Your objective ▸ Given the entries that follow, write out exactly the lines starting at the one containing "其它化工制品 （1） (54, 1048)" and ending at the one containing "1 de septiembre", both ends included, and only those.

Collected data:
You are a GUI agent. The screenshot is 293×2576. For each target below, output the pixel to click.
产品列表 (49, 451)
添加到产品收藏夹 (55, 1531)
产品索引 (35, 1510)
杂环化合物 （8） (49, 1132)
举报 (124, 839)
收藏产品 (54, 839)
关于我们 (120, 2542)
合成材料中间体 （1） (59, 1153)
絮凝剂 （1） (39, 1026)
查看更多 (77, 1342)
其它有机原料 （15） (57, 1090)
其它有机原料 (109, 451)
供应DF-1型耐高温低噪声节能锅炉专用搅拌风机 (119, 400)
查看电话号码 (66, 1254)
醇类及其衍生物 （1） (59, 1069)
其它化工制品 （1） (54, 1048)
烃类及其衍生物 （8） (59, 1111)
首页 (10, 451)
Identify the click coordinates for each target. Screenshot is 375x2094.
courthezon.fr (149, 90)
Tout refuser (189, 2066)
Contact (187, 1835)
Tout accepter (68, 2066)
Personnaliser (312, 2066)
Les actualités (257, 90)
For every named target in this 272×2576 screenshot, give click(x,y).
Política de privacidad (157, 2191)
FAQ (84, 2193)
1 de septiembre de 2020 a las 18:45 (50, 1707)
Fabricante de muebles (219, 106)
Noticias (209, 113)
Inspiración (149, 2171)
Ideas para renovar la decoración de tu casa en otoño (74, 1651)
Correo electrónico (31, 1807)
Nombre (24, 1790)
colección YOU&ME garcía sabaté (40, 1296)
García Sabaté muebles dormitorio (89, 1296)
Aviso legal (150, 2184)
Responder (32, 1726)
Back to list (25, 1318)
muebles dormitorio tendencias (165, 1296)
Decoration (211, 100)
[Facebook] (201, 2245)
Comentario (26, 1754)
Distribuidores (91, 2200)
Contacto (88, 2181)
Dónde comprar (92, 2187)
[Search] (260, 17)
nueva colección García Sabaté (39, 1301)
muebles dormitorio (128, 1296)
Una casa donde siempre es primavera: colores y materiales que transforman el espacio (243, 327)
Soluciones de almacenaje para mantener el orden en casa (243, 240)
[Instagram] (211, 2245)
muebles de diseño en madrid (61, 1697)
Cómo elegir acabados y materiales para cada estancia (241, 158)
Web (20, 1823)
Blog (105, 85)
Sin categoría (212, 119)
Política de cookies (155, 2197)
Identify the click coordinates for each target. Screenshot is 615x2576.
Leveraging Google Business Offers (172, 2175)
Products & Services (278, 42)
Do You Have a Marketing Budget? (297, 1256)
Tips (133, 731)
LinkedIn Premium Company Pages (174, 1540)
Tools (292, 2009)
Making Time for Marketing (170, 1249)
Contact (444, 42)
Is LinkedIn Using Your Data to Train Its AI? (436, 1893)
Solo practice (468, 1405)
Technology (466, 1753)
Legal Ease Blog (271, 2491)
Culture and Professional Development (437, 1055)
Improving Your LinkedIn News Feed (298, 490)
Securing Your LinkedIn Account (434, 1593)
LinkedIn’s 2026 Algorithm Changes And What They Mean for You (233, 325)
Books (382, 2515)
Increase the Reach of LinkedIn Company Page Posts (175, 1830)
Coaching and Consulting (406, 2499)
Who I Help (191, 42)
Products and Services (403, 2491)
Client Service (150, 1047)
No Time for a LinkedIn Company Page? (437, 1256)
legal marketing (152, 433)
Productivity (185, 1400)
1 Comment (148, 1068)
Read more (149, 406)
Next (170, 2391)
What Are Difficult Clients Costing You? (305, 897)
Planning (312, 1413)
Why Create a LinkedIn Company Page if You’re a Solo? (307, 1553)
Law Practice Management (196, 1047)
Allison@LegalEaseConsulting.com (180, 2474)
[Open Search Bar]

The completed task ▸
其它化工制品 （1） (54, 1048)
烃类及其衍生物 （8） (59, 1111)
首页 (10, 451)
Identify the click coordinates for each target. Screenshot is 375x2094.
courthezon.fr (149, 90)
Tout refuser (189, 2066)
Contact (187, 1835)
Tout accepter (68, 2066)
Personnaliser (312, 2066)
Les actualités (257, 90)
For every named target in this 272×2576 screenshot, give click(x,y).
Política de privacidad (157, 2191)
FAQ (84, 2193)
1 de septiembre de 2020 a las 18:45 (50, 1707)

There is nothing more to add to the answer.